We can now visualize the results:

import json
import numpy as np
import matplotlib.pyplot as plt

with open('west.westpp.save/localization.json','r') as f:
    data = json.load(f)

y = np.array(data['localization'],dtype='f8')
x = np.array([i+1 for i in range(y.shape[0])])

plt.plot(x,y,'o')
plt.axhline(y=0.08,linestyle='--',color='red')

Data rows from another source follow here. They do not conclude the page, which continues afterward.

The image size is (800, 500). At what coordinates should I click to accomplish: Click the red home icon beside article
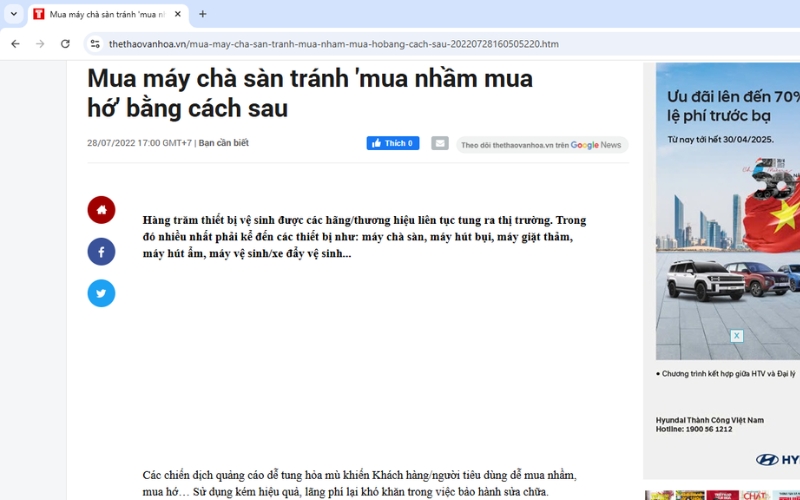(x=101, y=210)
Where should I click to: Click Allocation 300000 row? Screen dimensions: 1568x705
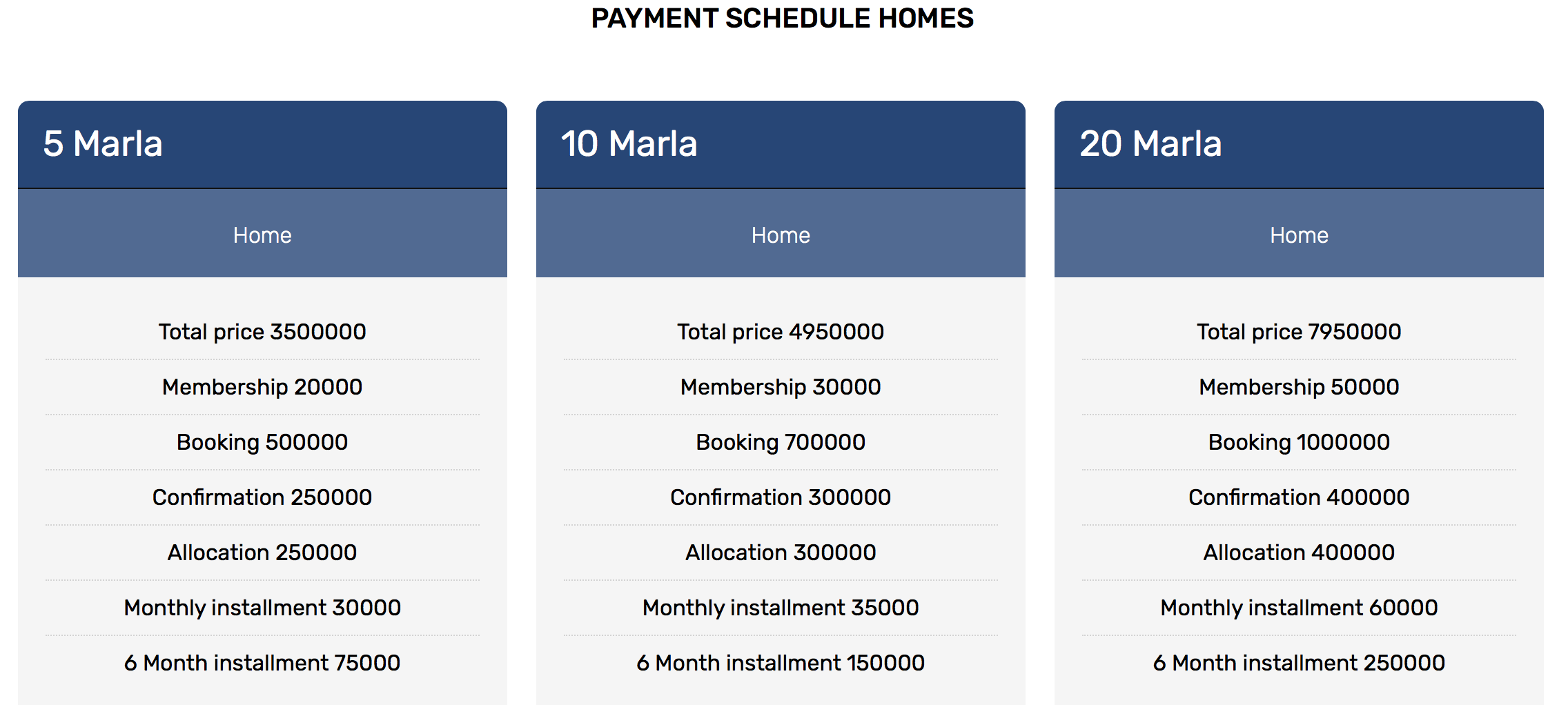[x=781, y=553]
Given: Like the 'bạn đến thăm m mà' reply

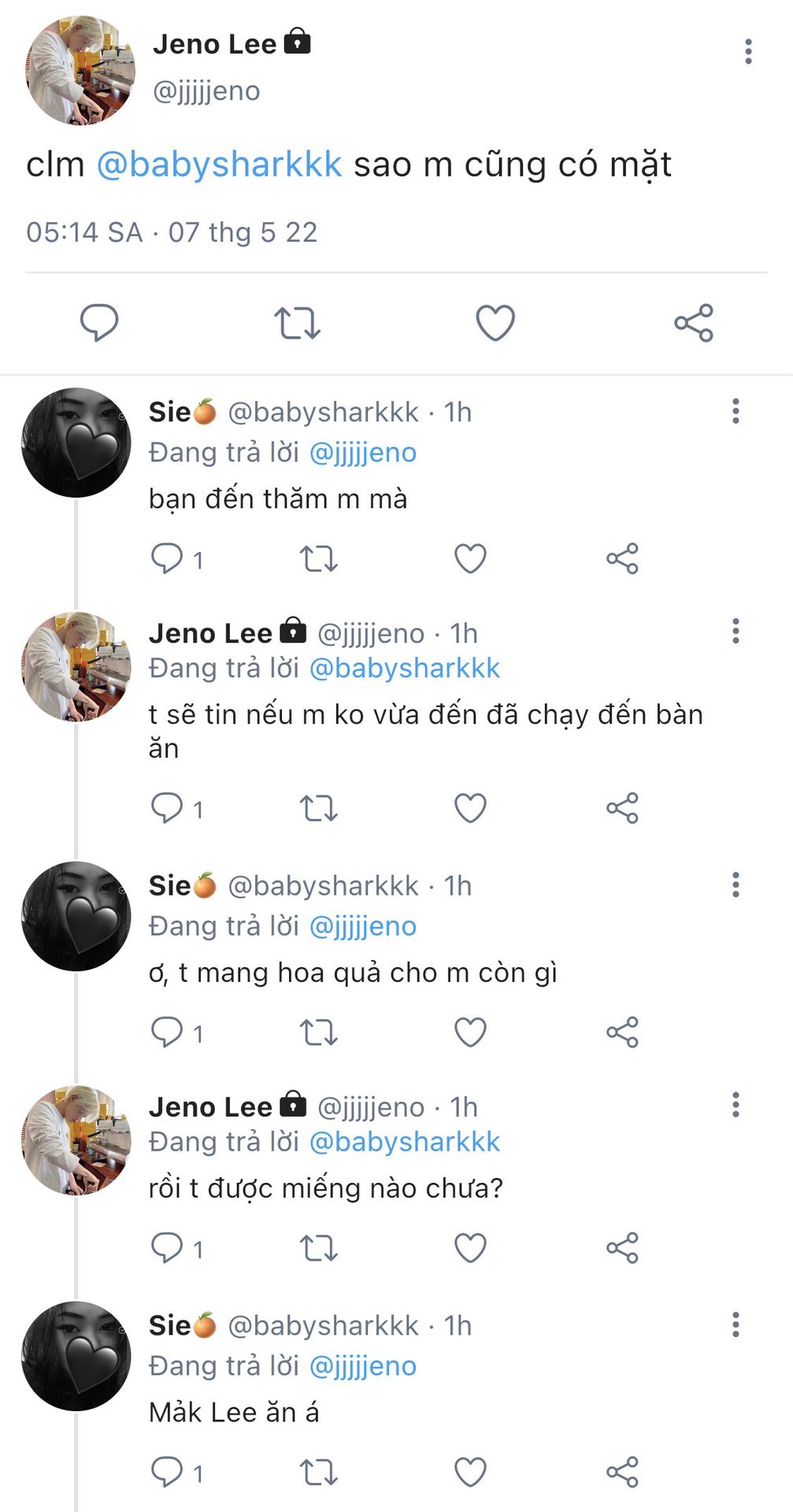Looking at the screenshot, I should coord(470,559).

plt.xlabel(r'$\mathrm{KS \; Index}$')
plt.ylabel(r'$\mathrm{Localization \; Factor}$')

plt.show()

We see that a number of Kohn-Sham orbitals have a localization factor \(>0.08\).

print(x[y>=0.08])

[122 123 126 127 128]

The highest localization factor (>0.08) is found for Kohn-Sham orbitals with indices 122, 123, 126, 127, and 128, which are the same orbitals as identified by computing localization factors in a box.